Capital Expenditures
During 2012, the company’s aggregate capital expenditures were $323 million. The company expects to spend approximately $330 million for capital projects in fiscal 2013, including Bolthouse Farms projects. Major 2013 capital projects include a soup capacity expansion project for the North America Foodservice business, a cracker expansion project for Pepperidge Farm, the ongoing implementation of a series of related initiatives to simplify the soup-making process in North America (also known as the soup common platform initiative), the relocation and refurbishment of a U.S. beverage filling and packaging line, a packing automation project at one of the company’s Australian biscuit plants, and the continued implementation of an advanced planning system in North America.
Research and Development
During the last three fiscal years, the company’s expenditures on research and development activities relating to new products and the improvement and maintenance of existing products were $125 million in 2012, $129 million in 2011, and $123 million in 2010. The decrease from 2011 to 2012 was primarily due to cost savings initiatives and other factors, partially offset by higher costs associated with product innovation in North America and the Asia Pacific region and inflation. The increase from 2010 to 2011 was primarily due to costs associated with an ongoing initiative to simplify the soup-making process in North America, costs associated with product innovation in North America, costs associated with a global baked snacks initiative, and the impact of currency, partially offset by cost savings initiatives. In fiscal 2013, the company expects to conduct much of its baking and snacking portfolio-related research and development at its new Pepperidge Farm innovation center, as well as its existing Arnott's innovation center.
Environmental Matters
The company has requirements for the operation and design of its facilities that meet or exceed applicable environmental rules and regulations. Of the company’s $323 million in capital expenditures made during 2012, approximately $8 million was for compliance with environmental laws and regulations in the U.S. The company further estimates that approximately $18 million of the capital expenditures anticipated during 2013 will be for compliance with U.S. environmental laws and regulations. The company believes that continued compliance with existing environmental laws and regulations (both within the U.S. and elsewhere) will not have a material effect on capital expenditures, earnings or the competitive position of the company.
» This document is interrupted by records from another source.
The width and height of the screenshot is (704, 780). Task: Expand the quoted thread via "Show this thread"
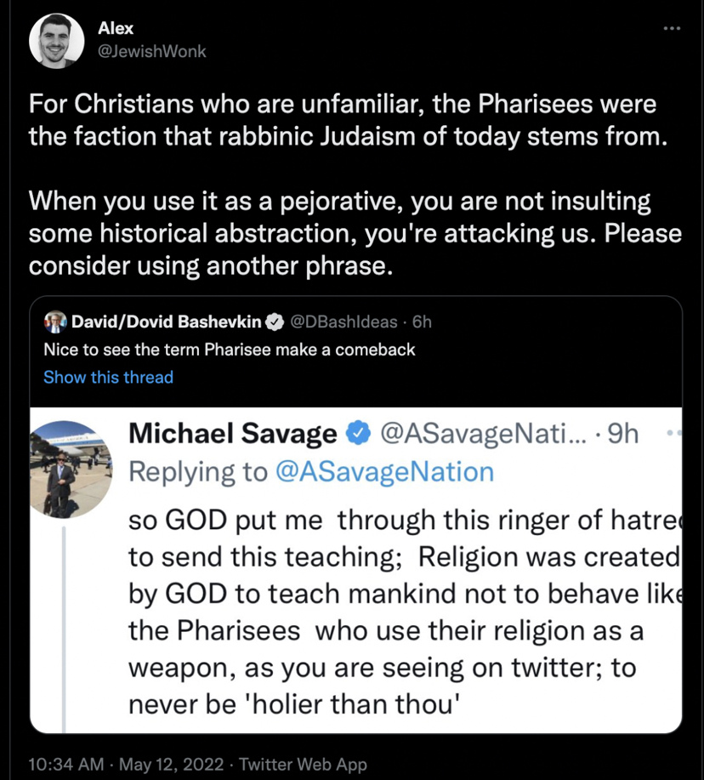tap(108, 377)
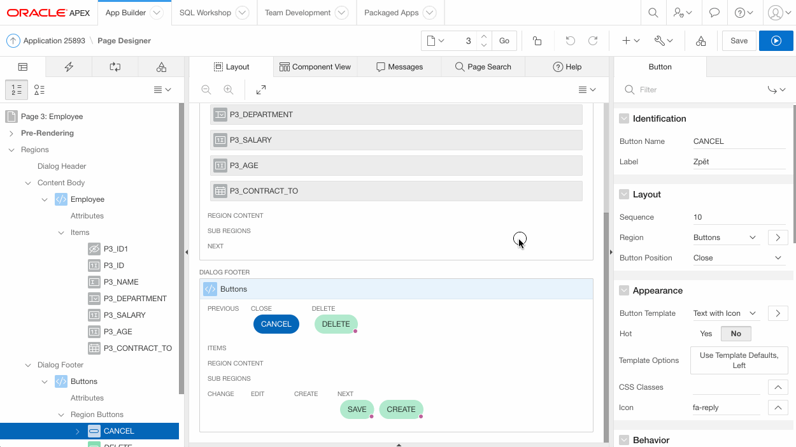
Task: Set Hot option to Yes
Action: point(706,334)
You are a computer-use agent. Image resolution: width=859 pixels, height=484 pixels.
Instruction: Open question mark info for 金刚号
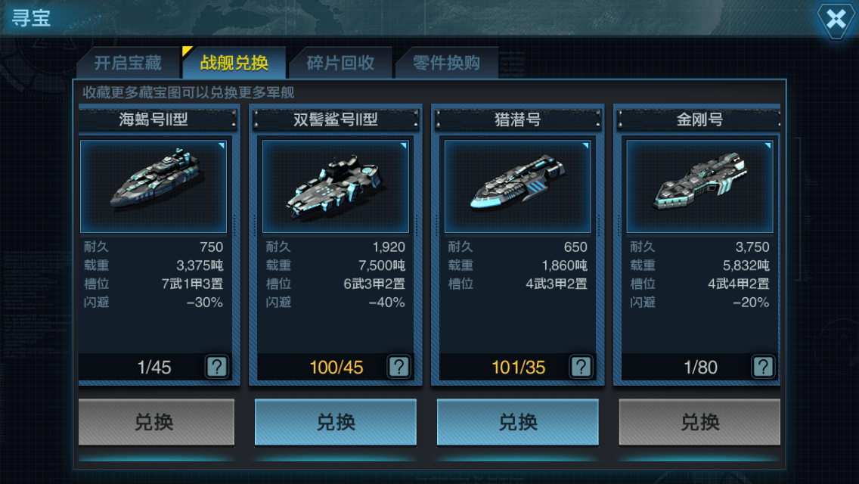coord(762,367)
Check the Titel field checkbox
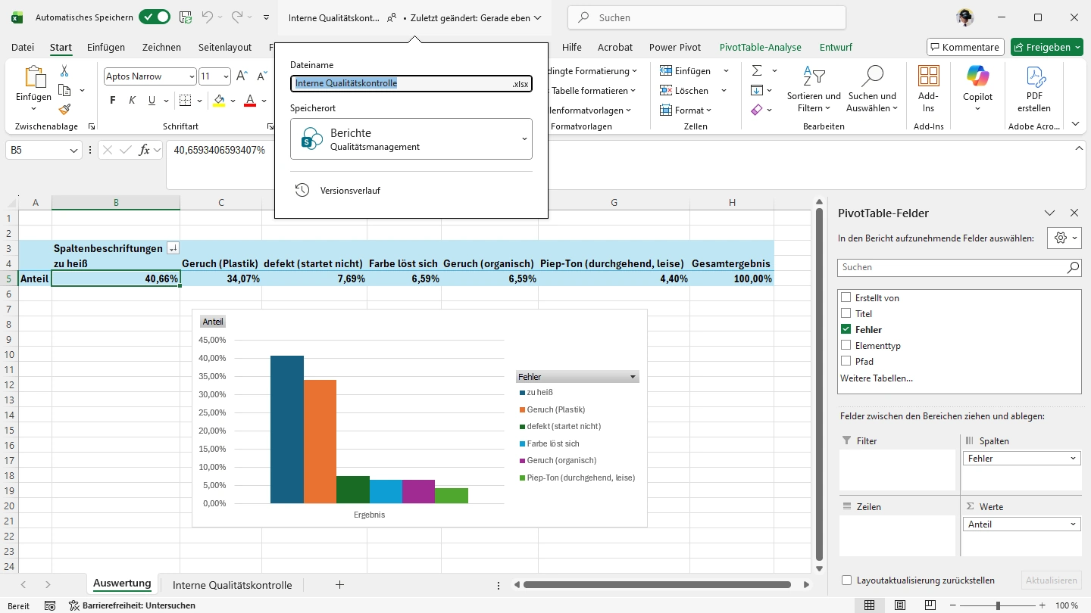The height and width of the screenshot is (613, 1091). tap(846, 313)

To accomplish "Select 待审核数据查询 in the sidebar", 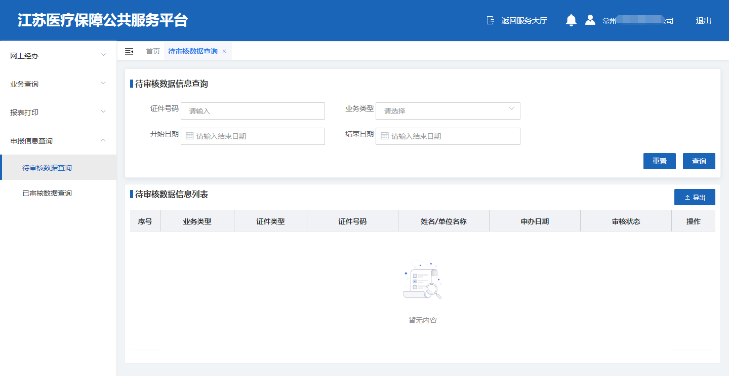I will [x=47, y=168].
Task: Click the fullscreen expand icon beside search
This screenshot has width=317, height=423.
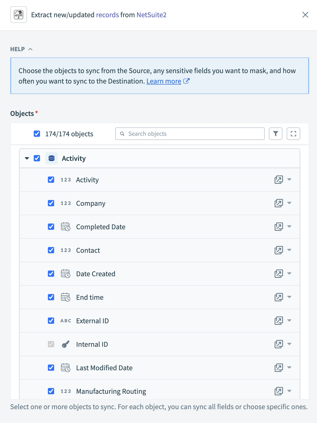Action: click(293, 134)
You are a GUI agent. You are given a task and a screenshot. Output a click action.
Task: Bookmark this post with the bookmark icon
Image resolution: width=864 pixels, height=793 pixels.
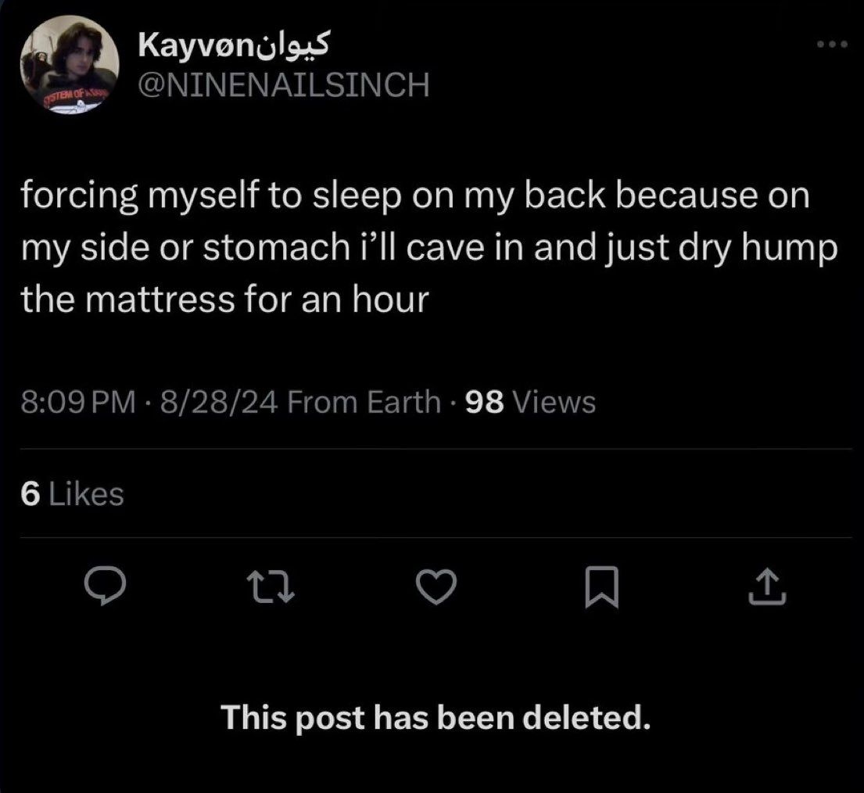pyautogui.click(x=601, y=587)
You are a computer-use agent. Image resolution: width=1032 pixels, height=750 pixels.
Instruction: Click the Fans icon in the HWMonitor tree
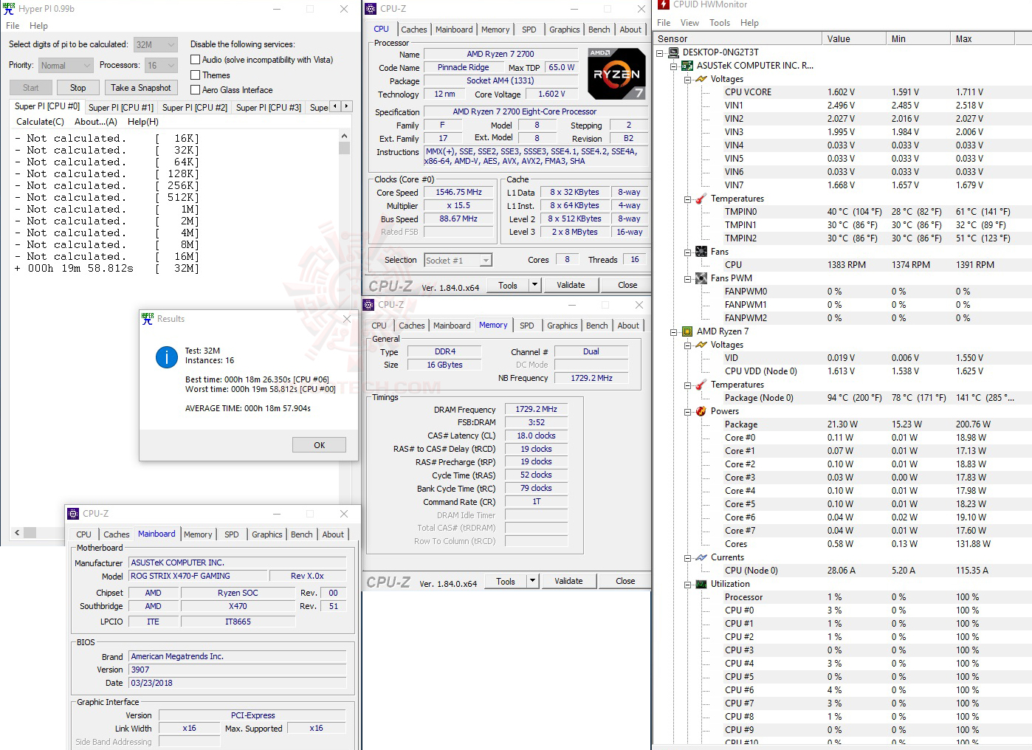pyautogui.click(x=700, y=251)
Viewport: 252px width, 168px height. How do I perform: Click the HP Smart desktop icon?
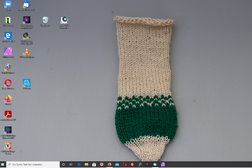coord(27,83)
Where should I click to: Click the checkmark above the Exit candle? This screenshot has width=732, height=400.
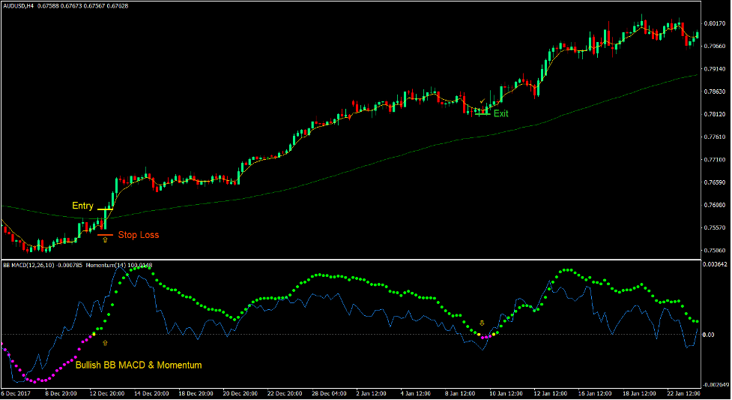[x=482, y=101]
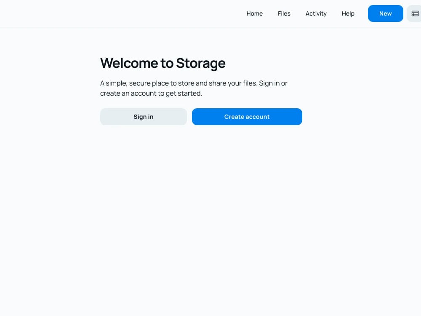Go to the Home tab
Viewport: 421px width, 316px height.
(x=255, y=13)
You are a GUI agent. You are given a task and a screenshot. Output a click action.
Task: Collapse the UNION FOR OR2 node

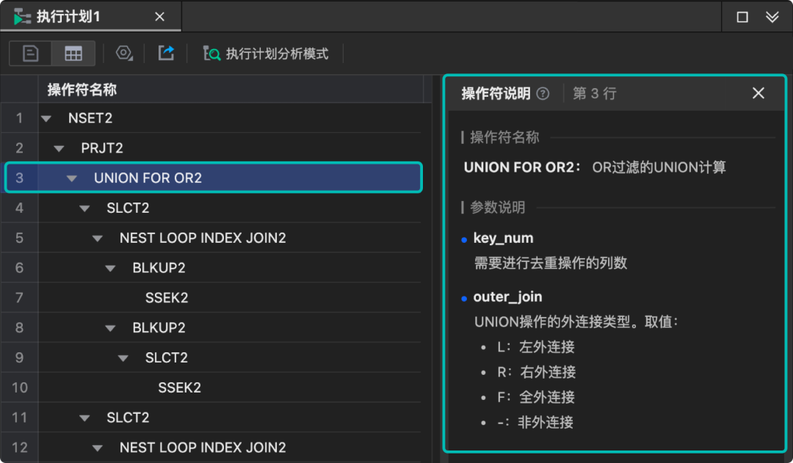(x=72, y=178)
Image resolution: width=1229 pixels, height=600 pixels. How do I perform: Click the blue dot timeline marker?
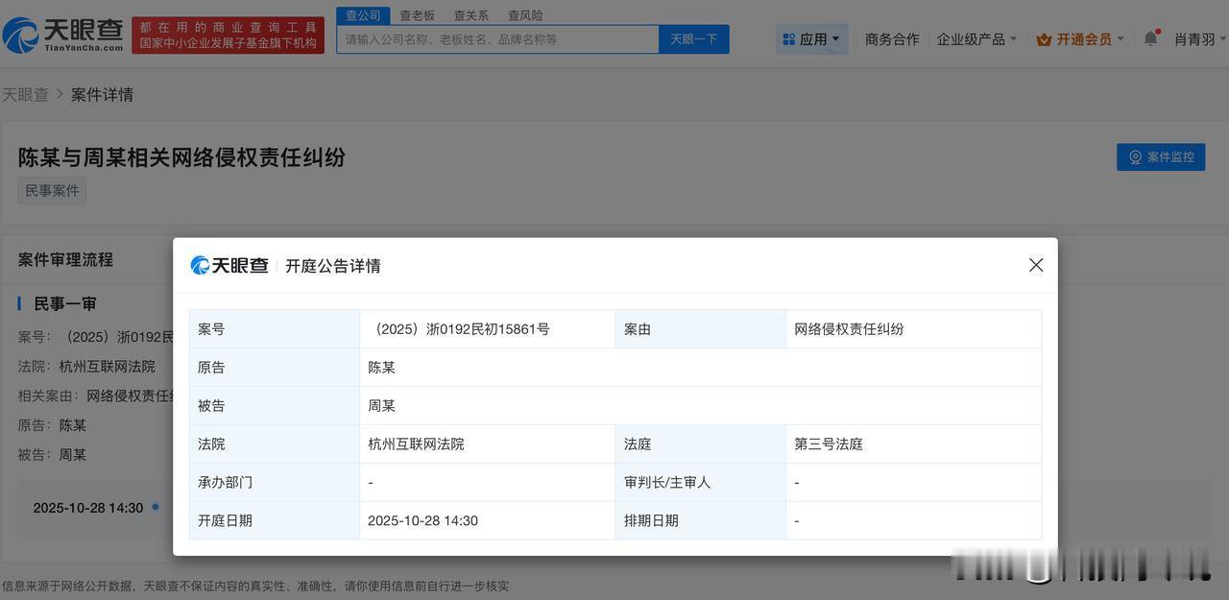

In addition, the company continues to monitor pending environmental laws and regulations within the U.S. and elsewhere, including laws and regulations relating to climate change and greenhouse gas emissions. While the impact of these pending laws and regulations cannot be predicted with certainty, the company does not believe that compliance with these pending laws and regulations will have a material effect on capital expenditures, earnings or the competitive position of the company.
Seasonality
Demand for the company’s products is somewhat seasonal, with the fall and winter months usually accounting for the highest sales volume due primarily to demand for the company’s soup products. Demand for the company’s sauce, beverage, baking and snacking products, however, is generally evenly distributed throughout the year.
Employees
On July 29, 2012, there were approximately 17,700 employees of the company. In addition, as of July 29, 2012, Campbell Swire, the company's joint venture in China, employed approximately 170 persons.
Financial Information
Financial information for the company’s reportable segments and geographic areas is found in Note 5 to the Consolidated Financial Statements. For risks attendant to the company’s foreign operations, see “Risk Factors.”
Company Website
The company’s primary corporate website can be found at www.campbellsoupcompany.com. The company makes available free of charge at this website (under the “Investor Center — Financial Information — SEC Filings” caption) all of its reports (including amendments) filed or furnished pursuant to Section 13(a) or 15(d) of the Securities Exchange Act of 1934, including its annual report on Form 10-K, its quarterly reports on Form 10-Q and its current reports on Form 8-K. These reports are made available on the website as soon as reasonably practicable after their filing with, or furnishing to, the Securities and Exchange Commission.

5




Item 1A. Risk Factors
In addition to the factors discussed elsewhere in this Report, the following risks and uncertainties could materially adversely affect the company’s business, financial condition and results of operations. Additional risks and uncertainties not presently known to the company or that the company currently deems immaterial also may impair the company’s business operations and financial condition.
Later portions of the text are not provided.